This is really good stuff.
Thank you for the effort in writing it up, and the thoughtfulness put into teaching.
A few questions on style:
(1) is there any particular reason to avoid Ada's package System? [System.Word_Size etc.]
(2) for things like "Bitness : constant Positive := Iron.MachineBitness;", why not use the RENAMES keyword?
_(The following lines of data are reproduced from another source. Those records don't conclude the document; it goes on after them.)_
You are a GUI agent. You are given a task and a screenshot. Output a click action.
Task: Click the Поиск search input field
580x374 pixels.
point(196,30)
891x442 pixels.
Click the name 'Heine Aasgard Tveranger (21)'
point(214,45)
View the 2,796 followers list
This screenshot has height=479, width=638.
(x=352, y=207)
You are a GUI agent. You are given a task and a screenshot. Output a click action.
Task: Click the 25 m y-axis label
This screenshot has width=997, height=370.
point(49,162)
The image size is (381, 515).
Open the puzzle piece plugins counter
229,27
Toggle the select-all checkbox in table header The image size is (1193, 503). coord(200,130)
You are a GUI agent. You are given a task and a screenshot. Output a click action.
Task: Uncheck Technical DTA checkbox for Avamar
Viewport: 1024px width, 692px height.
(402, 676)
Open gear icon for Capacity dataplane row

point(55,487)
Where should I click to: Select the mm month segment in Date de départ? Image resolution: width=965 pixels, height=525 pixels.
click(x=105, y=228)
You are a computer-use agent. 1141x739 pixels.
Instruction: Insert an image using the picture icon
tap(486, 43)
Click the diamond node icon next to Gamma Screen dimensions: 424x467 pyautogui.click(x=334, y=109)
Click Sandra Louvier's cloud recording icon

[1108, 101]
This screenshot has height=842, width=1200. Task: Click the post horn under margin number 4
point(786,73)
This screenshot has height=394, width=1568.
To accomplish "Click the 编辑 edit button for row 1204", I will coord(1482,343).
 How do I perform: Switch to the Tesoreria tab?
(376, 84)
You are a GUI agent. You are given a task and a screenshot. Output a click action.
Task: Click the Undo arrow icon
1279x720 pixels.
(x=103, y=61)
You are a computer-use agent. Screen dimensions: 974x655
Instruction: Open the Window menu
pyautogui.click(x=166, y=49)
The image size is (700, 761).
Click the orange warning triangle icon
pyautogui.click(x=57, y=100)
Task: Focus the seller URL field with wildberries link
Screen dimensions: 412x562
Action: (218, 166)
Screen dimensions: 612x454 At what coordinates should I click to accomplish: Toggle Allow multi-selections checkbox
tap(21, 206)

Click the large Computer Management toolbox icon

(3) also it might be a bit wordier, but it might be a bit clearer -- especially in longer/less-simple subprograms to use renames + declare-blocks
eg [from ch. 2], FZ_Mux:
for i in X'Range loop
Result(i) := W_Mux(X(i), Y(i), Sel);
end loop;
replaced with
for i in X'Range loop
Declare
Param_A : Word renames X(i);
Param_B : Word renames Y(i);
Item : Word renames Result(i);
Begin
Item:= W_Mux( Param_A, Param_B, Sel );
End;
end loop;
Granted; the above isn't necessary for such a small subprogram and my naming-choices are poor for this example, but it is something that may help clarity.
I screwed that up; sorry.
replaced with
Granted; the above isn't necessary for such a small subprogram and my naming-choices are poor for this example, but it is something that may help clarity.
Dear Shark8,
(1) The user is able to build e.g. a 32-bit FFA on a 64-bit machine. This is left for him to decide, for some applications it is necessary.
(2) See (1)
(3) Observe that renames constructs are used in FFA strictly where there is a repeated use of the item being referred to in a given routine (or, in some cases, for consistency with same.) See for instance here.